▶ The problem
Rewrite the material as a numbered list, covering the stretch from the line containing "Where should I" through the end of the material, and skip blank lines. Leave the pictures out.

▶ The input
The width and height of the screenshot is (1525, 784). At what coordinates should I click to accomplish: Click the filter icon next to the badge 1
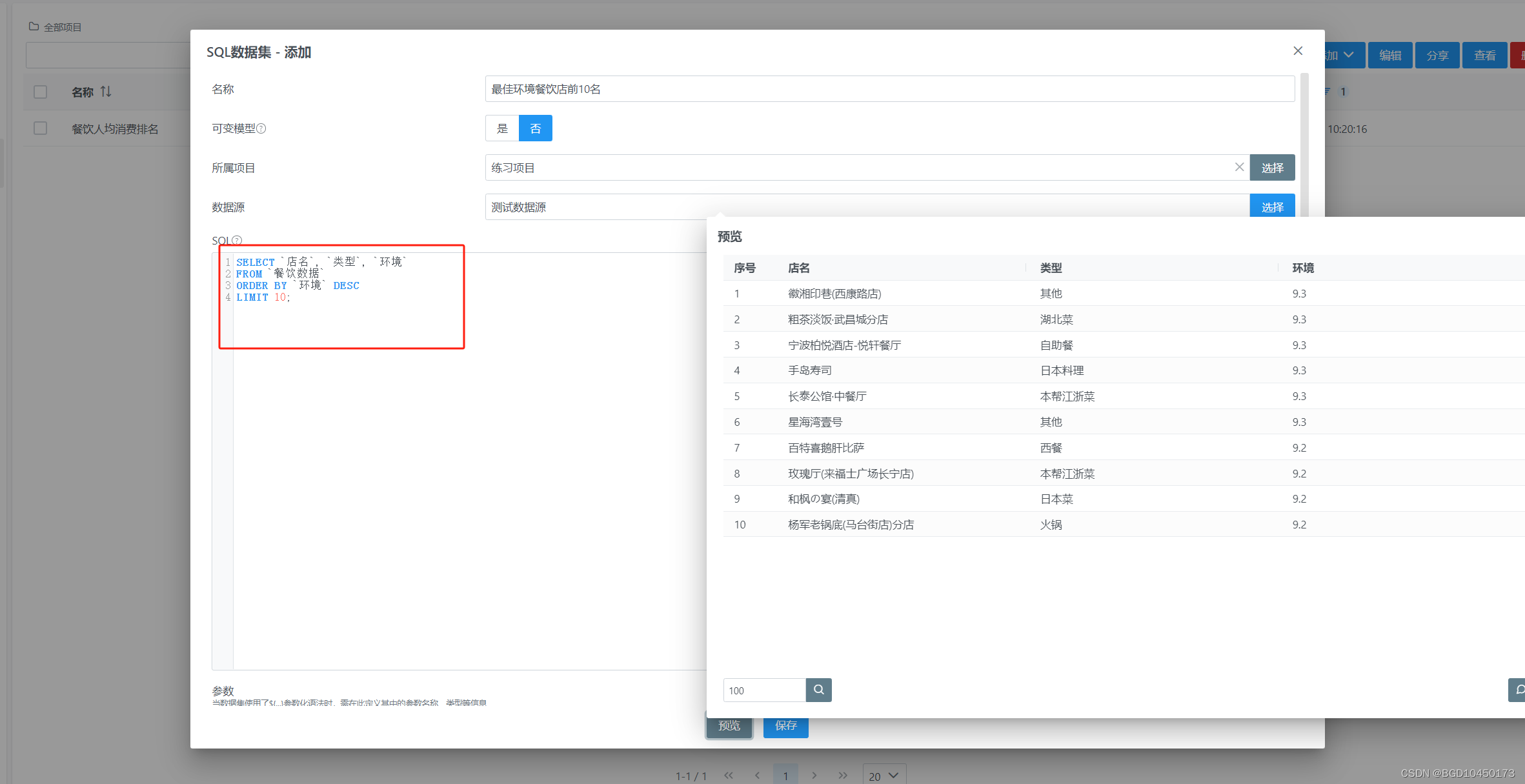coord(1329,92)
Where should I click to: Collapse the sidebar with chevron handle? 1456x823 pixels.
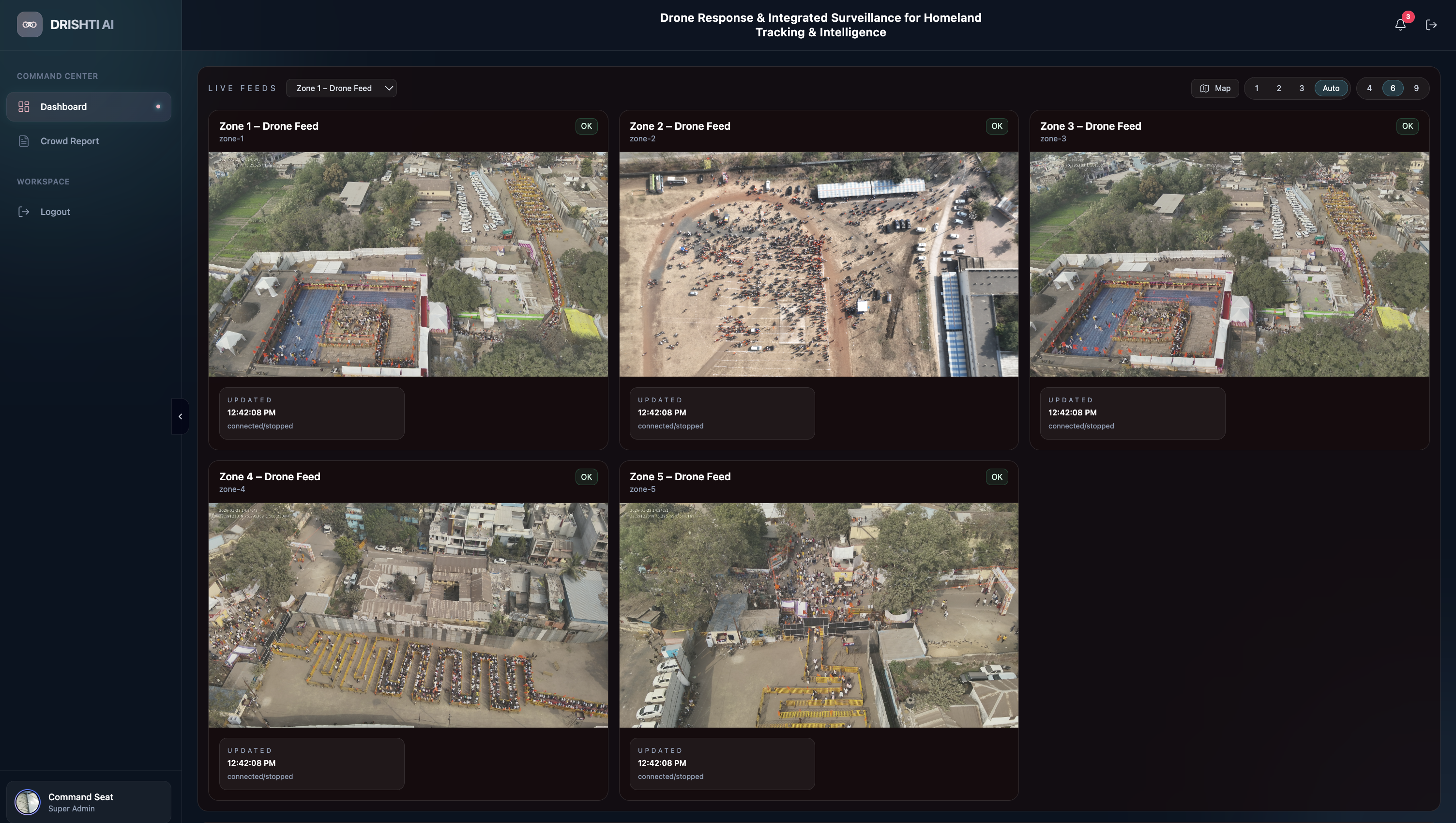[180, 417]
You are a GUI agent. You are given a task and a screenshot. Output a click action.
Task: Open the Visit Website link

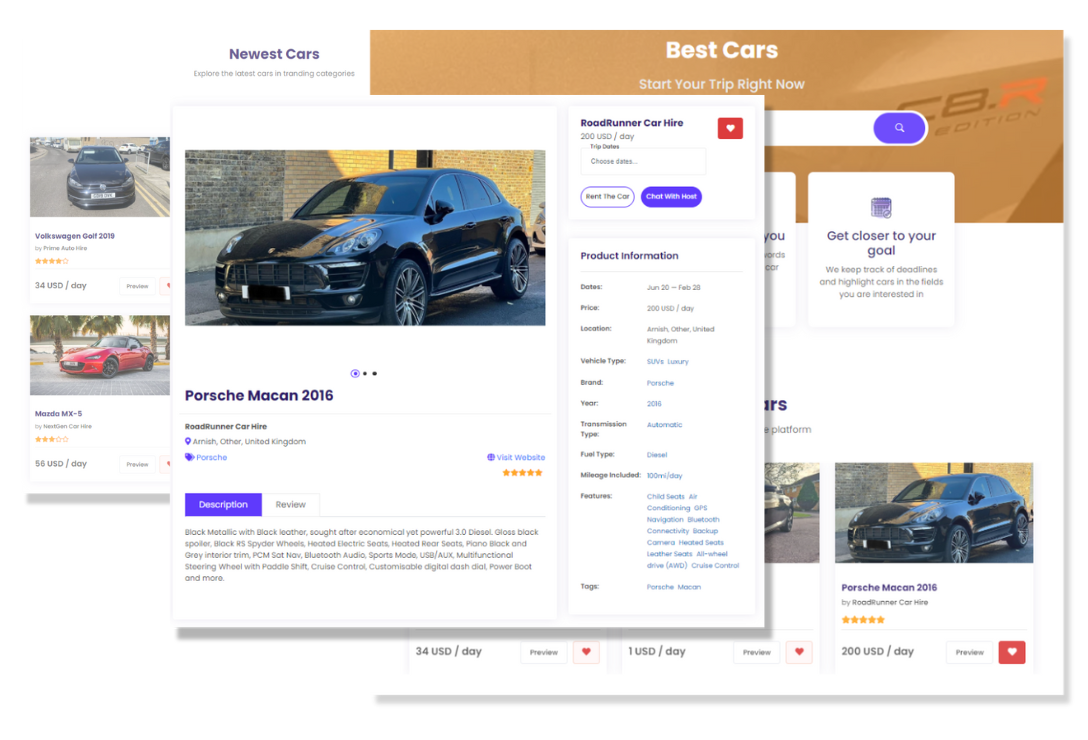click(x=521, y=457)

▶ Response for this exercise
1. Where should I click to: Collapse the sidebar with chevron handle? 1456x823 pixels.
2. [180, 417]
3. You are a GUI agent. You are given a task and a screenshot. Output a click action.
4. Task: Open the Visit Website link
5. click(x=521, y=457)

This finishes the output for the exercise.